Work to complete:
Print each of the entries exactly, leaving nothing out.

[[ Records for this task, beginning ]]

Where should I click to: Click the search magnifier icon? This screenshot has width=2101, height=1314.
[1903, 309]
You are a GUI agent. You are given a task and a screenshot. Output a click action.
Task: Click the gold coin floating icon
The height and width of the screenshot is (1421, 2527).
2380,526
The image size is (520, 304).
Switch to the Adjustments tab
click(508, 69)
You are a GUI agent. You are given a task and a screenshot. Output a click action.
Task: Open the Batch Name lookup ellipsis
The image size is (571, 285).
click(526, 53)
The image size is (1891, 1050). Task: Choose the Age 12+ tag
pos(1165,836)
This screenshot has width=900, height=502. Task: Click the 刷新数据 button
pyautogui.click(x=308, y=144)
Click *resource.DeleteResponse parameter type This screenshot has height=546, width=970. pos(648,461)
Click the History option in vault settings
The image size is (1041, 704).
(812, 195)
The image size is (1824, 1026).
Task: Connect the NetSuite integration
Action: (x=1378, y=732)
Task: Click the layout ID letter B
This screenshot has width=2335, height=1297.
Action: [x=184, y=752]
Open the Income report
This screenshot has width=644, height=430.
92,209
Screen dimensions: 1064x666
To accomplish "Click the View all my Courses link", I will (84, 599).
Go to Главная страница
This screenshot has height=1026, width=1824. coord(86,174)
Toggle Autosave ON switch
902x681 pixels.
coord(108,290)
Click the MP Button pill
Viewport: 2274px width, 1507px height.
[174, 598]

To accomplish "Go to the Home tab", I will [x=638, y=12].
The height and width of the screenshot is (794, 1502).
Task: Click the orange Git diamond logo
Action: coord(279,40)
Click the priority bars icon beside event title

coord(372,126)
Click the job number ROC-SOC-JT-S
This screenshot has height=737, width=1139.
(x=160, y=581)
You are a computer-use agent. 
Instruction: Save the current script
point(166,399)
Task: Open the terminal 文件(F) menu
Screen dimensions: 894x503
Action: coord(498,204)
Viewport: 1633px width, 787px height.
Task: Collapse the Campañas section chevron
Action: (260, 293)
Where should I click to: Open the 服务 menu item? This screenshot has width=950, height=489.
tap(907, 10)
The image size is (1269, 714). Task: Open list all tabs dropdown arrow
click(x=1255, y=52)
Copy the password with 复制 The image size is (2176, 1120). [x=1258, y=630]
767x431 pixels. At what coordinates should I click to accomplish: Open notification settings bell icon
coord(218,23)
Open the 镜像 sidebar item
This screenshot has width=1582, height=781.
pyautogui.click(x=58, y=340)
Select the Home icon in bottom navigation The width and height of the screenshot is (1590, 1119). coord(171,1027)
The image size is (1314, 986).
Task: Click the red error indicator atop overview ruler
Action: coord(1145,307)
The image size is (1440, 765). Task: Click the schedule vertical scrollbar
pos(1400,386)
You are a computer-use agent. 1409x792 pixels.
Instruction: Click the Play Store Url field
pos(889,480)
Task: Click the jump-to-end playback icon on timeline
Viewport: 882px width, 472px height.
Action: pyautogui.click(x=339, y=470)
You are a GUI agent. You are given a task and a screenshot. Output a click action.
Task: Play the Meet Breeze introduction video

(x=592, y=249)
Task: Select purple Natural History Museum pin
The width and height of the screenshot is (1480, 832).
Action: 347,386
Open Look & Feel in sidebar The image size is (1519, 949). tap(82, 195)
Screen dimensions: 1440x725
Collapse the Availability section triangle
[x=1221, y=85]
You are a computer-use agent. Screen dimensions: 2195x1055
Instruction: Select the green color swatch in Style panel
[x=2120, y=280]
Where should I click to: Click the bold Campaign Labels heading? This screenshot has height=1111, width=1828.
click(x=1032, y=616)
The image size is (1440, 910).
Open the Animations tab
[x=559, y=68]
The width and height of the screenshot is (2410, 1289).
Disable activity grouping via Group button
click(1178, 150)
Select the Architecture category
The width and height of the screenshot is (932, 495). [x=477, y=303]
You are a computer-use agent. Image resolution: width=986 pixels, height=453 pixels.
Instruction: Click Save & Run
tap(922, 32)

[[ Records for this task, end ]]

Response to this exercise:
Where should I click to: Click the search magnifier icon? This screenshot has width=2101, height=1314.
[1903, 309]
You are a GUI agent. You are given a task and a screenshot. Output a click action.
Task: Click the gold coin floating icon
The height and width of the screenshot is (1421, 2527).
2380,526
The image size is (520, 304).
Switch to the Adjustments tab
click(508, 69)
You are a GUI agent. You are given a task and a screenshot. Output a click action.
Task: Open the Batch Name lookup ellipsis
The image size is (571, 285).
click(526, 53)
The image size is (1891, 1050). Task: Choose the Age 12+ tag
pos(1165,836)
This screenshot has width=900, height=502. Task: Click the 刷新数据 button
pyautogui.click(x=308, y=144)
Click *resource.DeleteResponse parameter type This screenshot has height=546, width=970. pos(648,461)
Click the History option in vault settings
The image size is (1041, 704).
(812, 195)
The image size is (1824, 1026).
Task: Connect the NetSuite integration
Action: (x=1378, y=732)
Task: Click the layout ID letter B
This screenshot has width=2335, height=1297.
Action: [x=184, y=752]
Open the Income report
This screenshot has width=644, height=430.
92,209
Screen dimensions: 1064x666
To accomplish "Click the View all my Courses link", I will (84, 599).
Go to Главная страница
This screenshot has height=1026, width=1824. coord(86,174)
Toggle Autosave ON switch
902x681 pixels.
coord(108,290)
Click the MP Button pill
Viewport: 2274px width, 1507px height.
[174, 598]

To accomplish "Go to the Home tab", I will [x=638, y=12].
The height and width of the screenshot is (794, 1502).
Task: Click the orange Git diamond logo
Action: coord(279,40)
Click the priority bars icon beside event title

coord(372,126)
Click the job number ROC-SOC-JT-S
This screenshot has height=737, width=1139.
(x=160, y=581)
You are a computer-use agent. 
Instruction: Save the current script
point(166,399)
Task: Open the terminal 文件(F) menu
Screen dimensions: 894x503
Action: coord(498,204)
Viewport: 1633px width, 787px height.
Task: Collapse the Campañas section chevron
Action: (260, 293)
Where should I click to: Open the 服务 menu item? This screenshot has width=950, height=489.
tap(907, 10)
The image size is (1269, 714). Task: Open list all tabs dropdown arrow
click(x=1255, y=52)
Copy the password with 复制 The image size is (2176, 1120). [x=1258, y=630]
767x431 pixels. At what coordinates should I click to accomplish: Open notification settings bell icon
coord(218,23)
Open the 镜像 sidebar item
This screenshot has width=1582, height=781.
pyautogui.click(x=58, y=340)
Select the Home icon in bottom navigation The width and height of the screenshot is (1590, 1119). coord(171,1027)
The image size is (1314, 986).
Task: Click the red error indicator atop overview ruler
Action: coord(1145,307)
The image size is (1440, 765). Task: Click the schedule vertical scrollbar
pos(1400,386)
You are a computer-use agent. 1409x792 pixels.
Instruction: Click the Play Store Url field
pos(889,480)
Task: Click the jump-to-end playback icon on timeline
Viewport: 882px width, 472px height.
Action: pyautogui.click(x=339, y=470)
You are a GUI agent. You are given a task and a screenshot. Output a click action.
Task: Play the Meet Breeze introduction video

(x=592, y=249)
Task: Select purple Natural History Museum pin
The width and height of the screenshot is (1480, 832).
Action: 347,386
Open Look & Feel in sidebar The image size is (1519, 949). tap(82, 195)
Screen dimensions: 1440x725
Collapse the Availability section triangle
[x=1221, y=85]
You are a computer-use agent. Screen dimensions: 2195x1055
Instruction: Select the green color swatch in Style panel
[x=2120, y=280]
Where should I click to: Click the bold Campaign Labels heading? This screenshot has height=1111, width=1828.
click(x=1032, y=616)
The image size is (1440, 910).
Open the Animations tab
[x=559, y=68]
The width and height of the screenshot is (2410, 1289).
Disable activity grouping via Group button
click(1178, 150)
Select the Architecture category
The width and height of the screenshot is (932, 495). [x=477, y=303]
You are a computer-use agent. Image resolution: width=986 pixels, height=453 pixels.
Instruction: Click Save & Run
tap(922, 32)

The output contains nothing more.